On emulating his father while practicing with his brothers: “Mando and I are a year and a half apart and at one time when it was just my sister Mary (the eldest of us all) and Mando we would practice and make rings out of whatever we could. We were already wrestling but we were only playing around. We would do the entrances because we would always go around with my Dad to the matches and he was our hero, our Superman, our idol and our everything. So, in our minds that is what we were going to be. The way he trained us, he didn’t say lets learn to drop kick, he taught us the basics and the amateur (which we loved) and the judo-karate and jiu-jitsu.”
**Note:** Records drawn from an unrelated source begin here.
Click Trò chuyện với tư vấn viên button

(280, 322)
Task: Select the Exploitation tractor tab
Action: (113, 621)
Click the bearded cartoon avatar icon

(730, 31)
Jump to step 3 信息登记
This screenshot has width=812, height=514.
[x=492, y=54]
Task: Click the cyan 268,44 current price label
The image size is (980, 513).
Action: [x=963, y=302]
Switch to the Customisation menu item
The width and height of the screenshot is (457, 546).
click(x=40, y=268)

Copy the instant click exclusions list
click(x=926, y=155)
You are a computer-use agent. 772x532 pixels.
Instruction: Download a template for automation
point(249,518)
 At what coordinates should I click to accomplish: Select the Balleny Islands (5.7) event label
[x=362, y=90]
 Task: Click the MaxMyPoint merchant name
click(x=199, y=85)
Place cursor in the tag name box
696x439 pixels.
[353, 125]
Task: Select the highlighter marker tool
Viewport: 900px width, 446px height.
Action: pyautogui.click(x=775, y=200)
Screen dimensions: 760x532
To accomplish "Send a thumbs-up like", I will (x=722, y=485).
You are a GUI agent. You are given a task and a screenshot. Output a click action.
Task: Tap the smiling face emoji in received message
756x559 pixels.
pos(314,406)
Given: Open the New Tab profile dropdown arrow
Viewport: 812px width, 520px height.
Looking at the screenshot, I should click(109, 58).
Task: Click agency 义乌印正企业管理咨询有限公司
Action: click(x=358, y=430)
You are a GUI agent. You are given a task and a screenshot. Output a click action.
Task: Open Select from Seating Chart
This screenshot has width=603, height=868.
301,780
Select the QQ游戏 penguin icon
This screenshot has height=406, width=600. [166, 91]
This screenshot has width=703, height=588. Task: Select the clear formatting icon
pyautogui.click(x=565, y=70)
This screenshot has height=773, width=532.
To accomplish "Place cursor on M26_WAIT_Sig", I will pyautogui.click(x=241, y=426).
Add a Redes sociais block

On the home footage WWE has used of his family wrestling: “My father shot that footage with an 8MM camera and Vince (McMahon) kind of edited where most of those people wrestling were from my wrestling team but yeah my Dad would take film of us whenever he was around because he was always wrestling. That footage was shot in North Carolina, El Paso, some of it in Amarillo, Texas, St. Louis, Missouri and some of it was in Mexico and this footage is like a world-wide situation. When Eddie asked me if he can we use it and my Dad had already passed and I think it was Mando is who had the 8MM’s at that point and I sent them to Eddie and said do what you want but remember where it came from. He gave it to Vince for editing and I think he did a good job and helped Eddie out. They returned the tapes and they returned them on DVDs but I never got paid for it but I guess Eddie did. But we really never did think about it because it was just an everyday thing. With my father wrestling it was apart of everyday life and it was normal. I would shine my father’s wrestling shoes and trust me they had to be shiny and would pack his gear with a list because if he got to the arena with missing one shoe or had two different shoes, then you better watch out because you would have been busted for about a week. He was very strict but a perfectionist at that.”
On still working at sixty-seven: “I’m still doing it and I’ll be going to Japan in two weeks at 67 years old and still rolling. I praise God that he still gives me the ability and I still work out and the main thing about it is that I still have fun. It is always fun to get up there and give a good show, not just sit there and use the name. You’ve got to respect your age but you give the people their money’s worth and they will know it and you give them a good match. Who knows maybe another tour here and there, because I am ready for anytime, brother.”